Francavilla Fontana: diritti a casa, la rubrica dell’Assessorato ai Diritti Civili e alle Pari Opportunità, ospita la Sen. Emma Bonino

FRANCAVILLA FONTANA (BR). La crisi sanitaria sta stimolando lo sviluppo di nuovi modelli di partecipazione che non richiedono spostamenti fisici e che possono trasformarsi in opportunità di confronto e dibattito diversamente non realizzabili.

L’Assessorato ai diritti civili e alle pari opportunità del Comune di Francavilla Fontana ha ideato un contenitore virtuale, la pagina facebook "Diritti a casa", che si sostituisce ai convegni dal vivo, oggi impossibili.
In questo spazio si svolgono incontri tematici tra l'Assessore Tatarano e personaggi autorevoli del panorama nazionale e locale su argomenti di interesse generale che riguardano anche la vita della comunità cittadina.
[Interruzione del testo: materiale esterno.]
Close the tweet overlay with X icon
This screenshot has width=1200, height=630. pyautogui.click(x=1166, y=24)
Nel corso della trasmissione, dove intervengono amministratori, docenti, giornaliste e gente comune, l'utente può sempre interagire in tempo reale ponendo domande ed osservazioni.
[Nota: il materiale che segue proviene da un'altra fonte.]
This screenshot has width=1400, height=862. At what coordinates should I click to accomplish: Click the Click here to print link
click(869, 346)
Lunedì 27 aprile alle 18.00 andrà in onda una puntata sul tema "Parità di genere, diritti da difendere e da conquistare" con ospite la Senatrice Emma Bonino.
Emma Bonino è stata Ministra degli Affari Esteri della Repubblica Italiana nel Governo Letta dal 28 aprile 2013 al 22 febbraio 2014. Dopo essere stata eletta negli anni settanta e ottanta del XX secolo per varie legislature deputata alla Camera e al Parlamento europeo, ricopre la carica di Commissaria europea dal 1995 al 1999, per poi nel 2006 essere Ministra del Commercio internazionale e delle Politiche europee nel Governo Prodi II e successivamente Vicepresidente del Senato della Repubblica dal 6 maggio 2008 al 15 marzo 2013.
Oltre ad aver ricoperto importanti cariche nel Partito Radicale, è stata membro del Comitato esecutivo dell’International Crisis Group, ideatrice e promotrice della Corte Penale Internazionale, Professoressa emerita all’Università Americana del Cairo, delegata per l’Italia all’Onu per la moratoria sulla pena di morte, nonché fondatrice dell’organizzazione internazionale Non C’è Pace Senza Giustizia per l’abolizione delle mutilazioni genitali femminili.
Nel 2011 è l’unica italiana inclusa dalla rivista statunitense Newsweek nell’elenco delle "150 donne che muovono il mondo".